Immigrant women were, of course, excluded from this arrangement.

Beynon refused to accept McClung’s "the end justifies the means" tactics, which she saw as a compromise to women’s equality, instead leaving McClung’s movement and moving to the United States where she continued to write and speak out on issues concerning women and the lower class.

The Fighting Days director James Dugan thinks it’s important history is set straight, important Canadians recognize Beynon’s contribution to the women’s rights movement and the sacrifice she made to fight for her values.

"You can go down to Olympic Plaza and see Nellie McClung’s statue as part of the monument to the famous five women of the prairies," Dugan says. "Who knows, Francis Beynon might have had her statue on Parliament Hill or in Olympic Plaza too, had she stayed and been willing to compromise.

"I think it’s always important to remember people who worked hard and did a lot of good, but have been forgotten."

Dugan believes Beynon isn’t the only thing we’ve forgotten. Most Canadians know very little about the suffrage movement and the women who fought to give us the more equal society we live in.

"I think today a lot of males get a little annoyed and occasionally irritated at what they see as the relentless feminist agenda," Dugan explains. "I think it’s good to be reminded that there was a time not that long ago when women were completely disenfranchised. They couldn’t vote, they couldn’t own property and they had no rights in a divorce. It wasn’t that long ago, and I don’t think anybody today who complains about the women’s movement would want to return to those days."

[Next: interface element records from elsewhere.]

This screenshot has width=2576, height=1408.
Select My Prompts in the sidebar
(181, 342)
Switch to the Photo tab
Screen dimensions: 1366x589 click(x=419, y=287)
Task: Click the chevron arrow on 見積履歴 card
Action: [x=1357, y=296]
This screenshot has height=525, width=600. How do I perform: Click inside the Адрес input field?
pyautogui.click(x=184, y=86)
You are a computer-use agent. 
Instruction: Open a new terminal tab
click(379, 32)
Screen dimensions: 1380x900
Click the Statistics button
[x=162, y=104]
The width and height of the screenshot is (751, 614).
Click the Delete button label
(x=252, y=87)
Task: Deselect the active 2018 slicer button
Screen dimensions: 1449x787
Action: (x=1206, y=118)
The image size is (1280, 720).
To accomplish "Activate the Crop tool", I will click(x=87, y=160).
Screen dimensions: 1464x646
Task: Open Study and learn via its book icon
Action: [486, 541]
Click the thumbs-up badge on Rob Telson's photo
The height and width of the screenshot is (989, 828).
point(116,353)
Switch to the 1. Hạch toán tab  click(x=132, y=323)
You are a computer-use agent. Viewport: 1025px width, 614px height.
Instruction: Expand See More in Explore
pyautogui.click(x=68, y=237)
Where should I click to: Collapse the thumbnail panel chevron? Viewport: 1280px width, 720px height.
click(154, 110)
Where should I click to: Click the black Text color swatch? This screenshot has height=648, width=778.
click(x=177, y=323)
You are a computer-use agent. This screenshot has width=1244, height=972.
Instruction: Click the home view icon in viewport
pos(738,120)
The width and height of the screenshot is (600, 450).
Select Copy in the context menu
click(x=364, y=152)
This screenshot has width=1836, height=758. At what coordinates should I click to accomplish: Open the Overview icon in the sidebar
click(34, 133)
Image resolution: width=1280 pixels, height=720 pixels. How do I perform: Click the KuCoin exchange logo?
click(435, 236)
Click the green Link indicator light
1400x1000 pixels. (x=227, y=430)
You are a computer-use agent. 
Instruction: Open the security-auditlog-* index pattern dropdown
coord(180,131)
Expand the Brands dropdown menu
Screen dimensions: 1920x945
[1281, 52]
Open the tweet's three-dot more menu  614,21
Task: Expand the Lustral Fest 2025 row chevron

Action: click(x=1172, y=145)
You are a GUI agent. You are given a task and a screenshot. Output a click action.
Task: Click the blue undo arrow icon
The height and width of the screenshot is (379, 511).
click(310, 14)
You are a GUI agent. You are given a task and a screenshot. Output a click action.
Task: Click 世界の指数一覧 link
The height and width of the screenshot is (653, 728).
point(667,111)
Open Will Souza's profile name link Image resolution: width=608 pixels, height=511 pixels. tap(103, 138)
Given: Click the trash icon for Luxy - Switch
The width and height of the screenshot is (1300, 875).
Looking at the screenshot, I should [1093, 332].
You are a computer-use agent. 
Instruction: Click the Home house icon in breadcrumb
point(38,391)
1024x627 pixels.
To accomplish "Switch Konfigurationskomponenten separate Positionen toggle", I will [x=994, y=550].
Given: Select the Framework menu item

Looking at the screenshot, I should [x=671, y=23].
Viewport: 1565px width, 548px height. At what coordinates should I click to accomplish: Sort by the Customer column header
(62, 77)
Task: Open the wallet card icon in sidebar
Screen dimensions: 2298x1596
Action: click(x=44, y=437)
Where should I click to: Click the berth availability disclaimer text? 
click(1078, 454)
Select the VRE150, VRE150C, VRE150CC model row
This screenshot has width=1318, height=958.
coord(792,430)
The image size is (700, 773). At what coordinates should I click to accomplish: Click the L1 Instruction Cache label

Wendy Lill, author of The Fighting Days, offers a unique perspective on the battle for women’s equality in politics. On top of being a critically acclaimed and award winning playwright, Lill is currently a Member of Parliament for Dartmouth, Nova Scotia. Lill’s plays have been produced throughout Canada, and she has received four nominations for the Governor General’s Literary Award for drama.

If Lill’s reputation holds true, The Fighting Days’ portrayal of Beynon will be as interesting as it is historically important. As Lill herself put it, "Francis Beynon gave up everything for her beliefs and one can only hope the world is a better place for it."